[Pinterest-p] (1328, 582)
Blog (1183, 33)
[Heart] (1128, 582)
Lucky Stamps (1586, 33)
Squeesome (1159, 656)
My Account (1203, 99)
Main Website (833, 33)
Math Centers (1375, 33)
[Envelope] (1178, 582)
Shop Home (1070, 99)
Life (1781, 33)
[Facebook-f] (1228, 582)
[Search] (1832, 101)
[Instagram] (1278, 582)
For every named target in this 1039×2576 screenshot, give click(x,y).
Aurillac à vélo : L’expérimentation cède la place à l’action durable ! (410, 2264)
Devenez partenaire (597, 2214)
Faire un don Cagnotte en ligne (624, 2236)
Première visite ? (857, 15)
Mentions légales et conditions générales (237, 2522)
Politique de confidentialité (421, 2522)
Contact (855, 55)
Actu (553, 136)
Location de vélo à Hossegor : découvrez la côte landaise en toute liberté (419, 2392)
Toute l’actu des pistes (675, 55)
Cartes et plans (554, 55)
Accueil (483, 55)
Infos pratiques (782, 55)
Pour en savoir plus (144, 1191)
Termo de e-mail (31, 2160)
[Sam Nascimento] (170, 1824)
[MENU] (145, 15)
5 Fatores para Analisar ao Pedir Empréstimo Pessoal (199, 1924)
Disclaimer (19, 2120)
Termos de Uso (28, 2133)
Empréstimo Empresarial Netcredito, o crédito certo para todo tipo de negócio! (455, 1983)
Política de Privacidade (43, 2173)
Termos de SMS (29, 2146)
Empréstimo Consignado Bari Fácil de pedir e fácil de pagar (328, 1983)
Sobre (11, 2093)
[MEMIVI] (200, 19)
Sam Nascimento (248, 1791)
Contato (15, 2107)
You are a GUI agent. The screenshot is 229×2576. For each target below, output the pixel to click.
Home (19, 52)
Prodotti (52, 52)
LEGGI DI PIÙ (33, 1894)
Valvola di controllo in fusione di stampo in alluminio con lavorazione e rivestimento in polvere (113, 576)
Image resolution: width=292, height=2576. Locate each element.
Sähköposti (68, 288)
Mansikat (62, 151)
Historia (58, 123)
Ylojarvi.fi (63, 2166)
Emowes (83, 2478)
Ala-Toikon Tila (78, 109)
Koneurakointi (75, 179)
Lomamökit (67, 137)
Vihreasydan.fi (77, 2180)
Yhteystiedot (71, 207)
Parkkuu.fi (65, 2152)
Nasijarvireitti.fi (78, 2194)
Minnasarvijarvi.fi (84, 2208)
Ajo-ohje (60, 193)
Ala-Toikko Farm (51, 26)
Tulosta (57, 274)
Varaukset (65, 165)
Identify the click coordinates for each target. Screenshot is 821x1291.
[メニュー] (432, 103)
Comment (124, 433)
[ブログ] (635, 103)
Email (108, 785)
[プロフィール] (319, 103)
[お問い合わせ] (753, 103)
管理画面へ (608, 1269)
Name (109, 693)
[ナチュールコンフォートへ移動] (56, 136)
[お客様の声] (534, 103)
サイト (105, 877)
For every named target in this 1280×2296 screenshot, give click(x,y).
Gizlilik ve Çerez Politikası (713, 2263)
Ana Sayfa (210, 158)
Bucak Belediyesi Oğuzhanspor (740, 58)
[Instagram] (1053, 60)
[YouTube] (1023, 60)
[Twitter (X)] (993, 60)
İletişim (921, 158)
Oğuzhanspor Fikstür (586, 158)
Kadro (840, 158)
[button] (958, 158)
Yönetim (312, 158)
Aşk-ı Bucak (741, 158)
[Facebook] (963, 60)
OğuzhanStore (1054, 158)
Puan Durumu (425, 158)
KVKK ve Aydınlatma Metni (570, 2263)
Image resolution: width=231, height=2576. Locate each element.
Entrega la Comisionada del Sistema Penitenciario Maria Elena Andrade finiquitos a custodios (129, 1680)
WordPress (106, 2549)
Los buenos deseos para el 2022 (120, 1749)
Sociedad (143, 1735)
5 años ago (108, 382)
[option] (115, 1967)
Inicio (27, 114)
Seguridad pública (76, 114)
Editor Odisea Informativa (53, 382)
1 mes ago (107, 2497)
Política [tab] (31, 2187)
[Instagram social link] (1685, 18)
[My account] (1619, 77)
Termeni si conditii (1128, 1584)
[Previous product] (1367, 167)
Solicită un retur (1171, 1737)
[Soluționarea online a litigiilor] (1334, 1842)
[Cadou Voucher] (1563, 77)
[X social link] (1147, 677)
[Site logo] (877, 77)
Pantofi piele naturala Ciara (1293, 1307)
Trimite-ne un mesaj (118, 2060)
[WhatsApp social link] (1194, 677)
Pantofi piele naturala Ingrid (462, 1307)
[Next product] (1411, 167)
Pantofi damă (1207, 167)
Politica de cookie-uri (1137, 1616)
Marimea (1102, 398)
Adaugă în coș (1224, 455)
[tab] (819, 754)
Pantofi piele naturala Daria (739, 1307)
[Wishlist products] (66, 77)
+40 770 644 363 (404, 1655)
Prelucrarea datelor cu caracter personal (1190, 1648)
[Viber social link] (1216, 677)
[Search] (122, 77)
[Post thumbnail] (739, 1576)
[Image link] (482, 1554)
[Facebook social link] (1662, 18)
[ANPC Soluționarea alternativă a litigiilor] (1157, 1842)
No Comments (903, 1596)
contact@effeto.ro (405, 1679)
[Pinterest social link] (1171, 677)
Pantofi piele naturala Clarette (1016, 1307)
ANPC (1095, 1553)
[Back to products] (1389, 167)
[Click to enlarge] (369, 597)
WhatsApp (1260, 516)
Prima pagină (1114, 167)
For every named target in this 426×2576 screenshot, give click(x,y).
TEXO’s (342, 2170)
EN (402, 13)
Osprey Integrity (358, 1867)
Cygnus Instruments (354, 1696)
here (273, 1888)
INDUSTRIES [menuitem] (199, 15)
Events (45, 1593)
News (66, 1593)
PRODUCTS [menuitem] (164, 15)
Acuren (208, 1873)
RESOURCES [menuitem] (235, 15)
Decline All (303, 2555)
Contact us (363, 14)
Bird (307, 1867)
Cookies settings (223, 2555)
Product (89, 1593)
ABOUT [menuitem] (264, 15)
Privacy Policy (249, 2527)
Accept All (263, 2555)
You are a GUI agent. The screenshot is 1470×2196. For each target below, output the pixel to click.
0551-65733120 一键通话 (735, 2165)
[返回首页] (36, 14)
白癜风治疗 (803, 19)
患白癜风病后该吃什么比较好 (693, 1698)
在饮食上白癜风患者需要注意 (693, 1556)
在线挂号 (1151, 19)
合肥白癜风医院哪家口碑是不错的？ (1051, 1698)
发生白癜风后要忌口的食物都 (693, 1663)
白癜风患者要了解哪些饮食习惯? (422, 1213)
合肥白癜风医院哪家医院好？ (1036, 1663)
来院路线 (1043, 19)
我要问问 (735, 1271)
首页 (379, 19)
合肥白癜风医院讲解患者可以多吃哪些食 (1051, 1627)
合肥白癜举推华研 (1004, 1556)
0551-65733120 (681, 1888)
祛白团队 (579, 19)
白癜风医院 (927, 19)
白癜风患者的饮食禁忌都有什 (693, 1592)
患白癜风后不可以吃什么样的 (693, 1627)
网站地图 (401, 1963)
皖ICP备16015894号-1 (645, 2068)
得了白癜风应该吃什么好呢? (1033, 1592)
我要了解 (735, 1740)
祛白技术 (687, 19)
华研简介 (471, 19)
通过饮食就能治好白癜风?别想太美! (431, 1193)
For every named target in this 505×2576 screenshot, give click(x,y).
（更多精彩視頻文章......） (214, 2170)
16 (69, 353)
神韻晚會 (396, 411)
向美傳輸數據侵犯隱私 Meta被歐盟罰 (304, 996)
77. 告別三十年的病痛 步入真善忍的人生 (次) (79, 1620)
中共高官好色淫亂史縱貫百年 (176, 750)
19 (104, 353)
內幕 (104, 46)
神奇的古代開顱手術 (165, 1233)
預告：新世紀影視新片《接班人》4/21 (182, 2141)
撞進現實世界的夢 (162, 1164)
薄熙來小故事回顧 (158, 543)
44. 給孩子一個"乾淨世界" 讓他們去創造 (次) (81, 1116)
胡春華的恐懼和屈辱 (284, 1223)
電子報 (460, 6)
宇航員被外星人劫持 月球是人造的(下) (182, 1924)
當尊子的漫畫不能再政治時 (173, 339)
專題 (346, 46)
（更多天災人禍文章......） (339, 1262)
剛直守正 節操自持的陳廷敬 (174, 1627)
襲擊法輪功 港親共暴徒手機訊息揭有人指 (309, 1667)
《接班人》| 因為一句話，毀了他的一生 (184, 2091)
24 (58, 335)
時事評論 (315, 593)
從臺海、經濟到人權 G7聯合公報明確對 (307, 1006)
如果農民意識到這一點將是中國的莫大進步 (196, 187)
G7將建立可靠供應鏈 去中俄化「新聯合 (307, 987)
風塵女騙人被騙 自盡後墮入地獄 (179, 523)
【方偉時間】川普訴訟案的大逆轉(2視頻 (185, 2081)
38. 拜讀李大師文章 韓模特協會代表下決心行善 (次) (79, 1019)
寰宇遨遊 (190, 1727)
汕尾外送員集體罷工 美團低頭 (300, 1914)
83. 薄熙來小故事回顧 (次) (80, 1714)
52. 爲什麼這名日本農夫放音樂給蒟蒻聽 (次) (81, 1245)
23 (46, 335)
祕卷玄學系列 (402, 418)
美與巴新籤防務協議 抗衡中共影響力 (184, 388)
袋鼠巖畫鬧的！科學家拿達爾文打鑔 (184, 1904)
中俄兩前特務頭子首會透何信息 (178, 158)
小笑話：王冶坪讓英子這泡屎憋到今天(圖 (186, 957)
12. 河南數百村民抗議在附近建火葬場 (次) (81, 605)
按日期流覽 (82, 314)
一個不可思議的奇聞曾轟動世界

WHAT IS EXPECTED: Output must consist only of the listing's lines from the first through the line with "[MENU] (145, 15)", reproduced word for word.

RESULT FOR THIS TASK:
[Pinterest-p] (1328, 582)
Blog (1183, 33)
[Heart] (1128, 582)
Lucky Stamps (1586, 33)
Squeesome (1159, 656)
My Account (1203, 99)
Main Website (833, 33)
Math Centers (1375, 33)
[Envelope] (1178, 582)
Shop Home (1070, 99)
Life (1781, 33)
[Facebook-f] (1228, 582)
[Search] (1832, 101)
[Instagram] (1278, 582)
For every named target in this 1039×2576 screenshot, give click(x,y).
Aurillac à vélo : L’expérimentation cède la place à l’action durable ! (410, 2264)
Devenez partenaire (597, 2214)
Faire un don Cagnotte en ligne (624, 2236)
Première visite ? (857, 15)
Mentions légales et conditions générales (237, 2522)
Politique de confidentialité (421, 2522)
Contact (855, 55)
Actu (553, 136)
Location de vélo à Hossegor : découvrez la côte landaise en toute liberté (419, 2392)
Toute l’actu des pistes (675, 55)
Cartes et plans (554, 55)
Accueil (483, 55)
Infos pratiques (782, 55)
Pour en savoir plus (144, 1191)
Termo de e-mail (31, 2160)
[Sam Nascimento] (170, 1824)
[MENU] (145, 15)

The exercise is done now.